En l’espèce, compte tenu des éléments exposés ci-dessus s’agissant du comportement maternel et de son état de santé préoccupant ne permettant pas de prendre en toute conscience des décisions dans l’intérêt des enfants mineurs ni de les prendre en charge sereinement et en toute sécurité, il convient de :
— dire que l’autorité parentale sera exercée exclusivement par [L] [X],
— fixer la résidence habituelle des enfants au domicile paternel,
— réserver les droits de la mère.
SUR LA CONTRIBUTION À L’ENTRETIEN ET L’ÉDUCATION DES ENFANTS
L’article 373-2-2 du Code civil prévoit qu’en cas de séparation entre les parents, ou entre ceux-ci et l’enfant, la contribution à son entretien et à son éducation prend la forme d’une pension alimentaire versée, selon le cas, par l’un des parents à l’autre, ou à la personne à laquelle l’enfant a été confié.
Il ressort de la dernière décision rendue les éléments suivants:
Pour le père :
Il ressort de son avis d’impôt 2024 qu’il n’a déclaré aucun revenu au titre de l’année 2023. Il déclare ne pas travailler et percevoir des prestations sociales sans en justifier.

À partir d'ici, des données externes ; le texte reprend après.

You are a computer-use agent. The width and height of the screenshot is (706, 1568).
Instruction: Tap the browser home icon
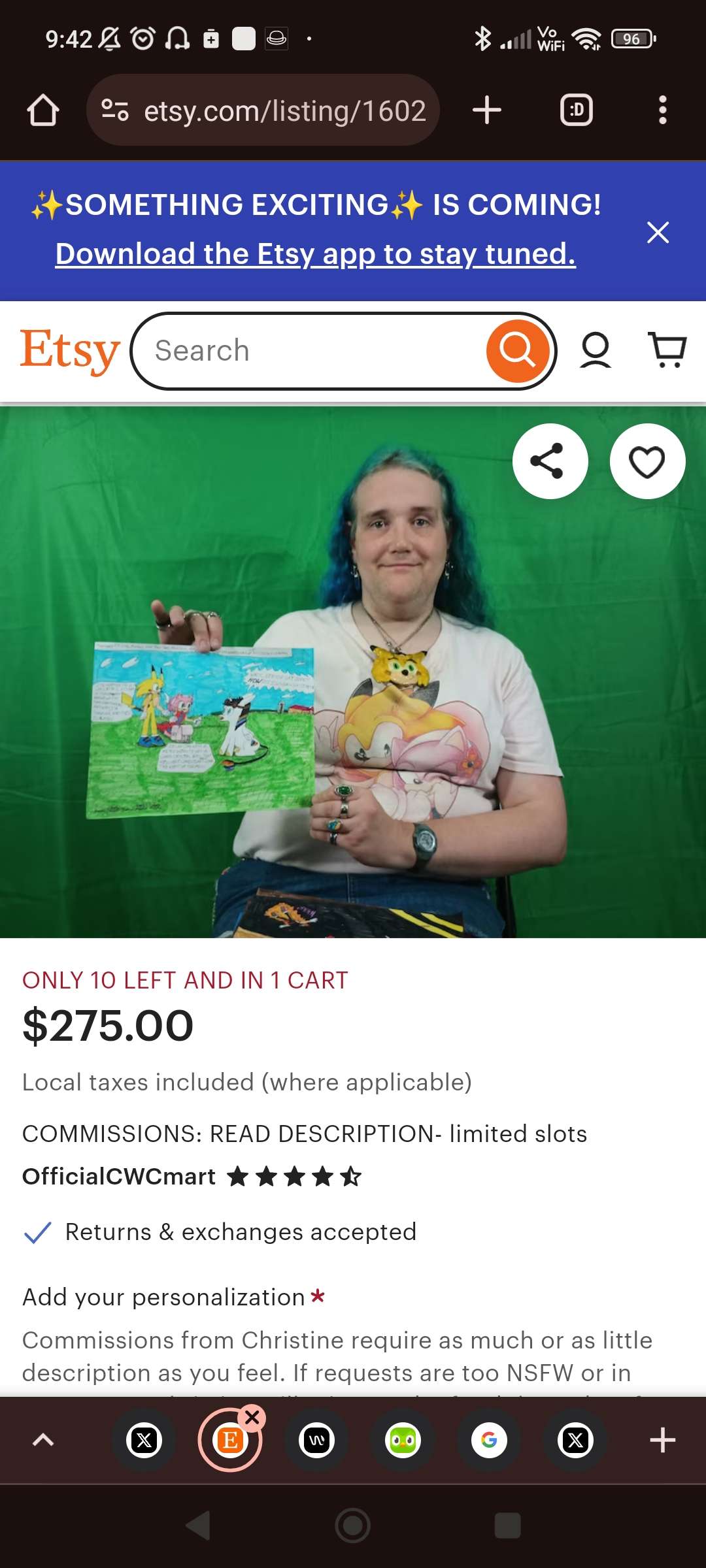pyautogui.click(x=43, y=110)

Il produit en effet une déclaration de la Caisse d’Allocations Familiales concernant uniquement l’épouse.
Pour la mère :
L’intéressée perçoit une aide au logement de 307,22 euros, une prime d’activité de 256,91 euros ainsi qu’un revenu de solidarité active de 996,92 euros (selon attestation de paiement de la Caisse d’Allocations Familiales en date du 04 novembre 2024).
Le demandeur n’a produit aucun nouvel élément relativement à la situation financière respective des parties.
Dans ces conditions, il y a lieu de fixer à 50 € par enfant, soit 100 € au total, le montant de la contribution mensuelle de la mère à l’entretien et à l’éducation des enfants.
SUR LES DÉPENS
Conformément à l’article 696 du Code de procédure civile, la partie perdante est condamnée aux dépens.
Il y a lieu de condamner [N] [S], partie perdante, aux dépens.
PAR CES MOTIFS,
Le juge aux affaires familiales,
Vu l’assignation en divorce en date du 9 décembre 2024,
Prononce le divorce pour faute aux torts de l’épouse de :
— [L] [X], né le 12 mars 1982 à BORJOMI (URSS)
— [N] [S], née le 18 avril 1984 à TBILISSI (URSS)
mariés le 21 juillet 2011 à SABURTALO, TBILISSI (GEORGIE).
Dit que les effets du divorce, dans les rapports entre les époux, en ce qui concerne leurs biens, remonteront au 12 juin 2025 ;
Rappelle qu’à la suite du divorce, chacun des époux perd l’usage du nom de son conjoint conformément aux dispositions de l’article 264 du Code civil ;
Dit que l’autorité parentale sur les deux enfants mineurs est exercée par [L] [X] ;
Fixe la résidence habituelle des enfants chez [L] [X] ;
Réserve les droits de visite et d’hébergement d'[N] [S] à l’égard des enfants ;
Condamne [N] [S] à payer à [L] [X] une pension alimentaire au titre de la contribution à l’entretien et l’éducation des enfants d’un montant mensuel de 50 € par enfant, soit 100 € au total, d’avance avant le cinq de chaque mois, à compter de la présente décision, par l’intermédiaire de la Caisse d’Allocations Familiales ; Chaque année au 1er janvier, le débiteur doit indexer cette pension sur l’indice des prix à la consommation « ménages urbains dont le chef de famille est ouvrier ou employé» (www.service-public.fr) selon la formule suivante :
Pension indexée = Pension initiale x Nouvel indice
Indice du mois de la présente décision
En cas de non-paiement de cette pension, le créancier peut en obtenir le règlement forcé (saisie-arrêt entre les mains d’un tiers, le paiement direct entre les mains de l’employeur, le recours à l’Agence de recouvrement des impayés de pension alimentaire …), et le débiteur encourt 2 ans d’emprisonnement et 15.000 € d’amende ;
CONDAMNE [N] [S] aux dépens ;
LE PRESENT JUGEMENT A ÉTÉ SIGNÉ ÉLÉCTRONIQUEMENT, CE QUI EXPLIQUE L’ABSENCE DE SIGNATURE VISIBLE SUR LE DOCUMENT.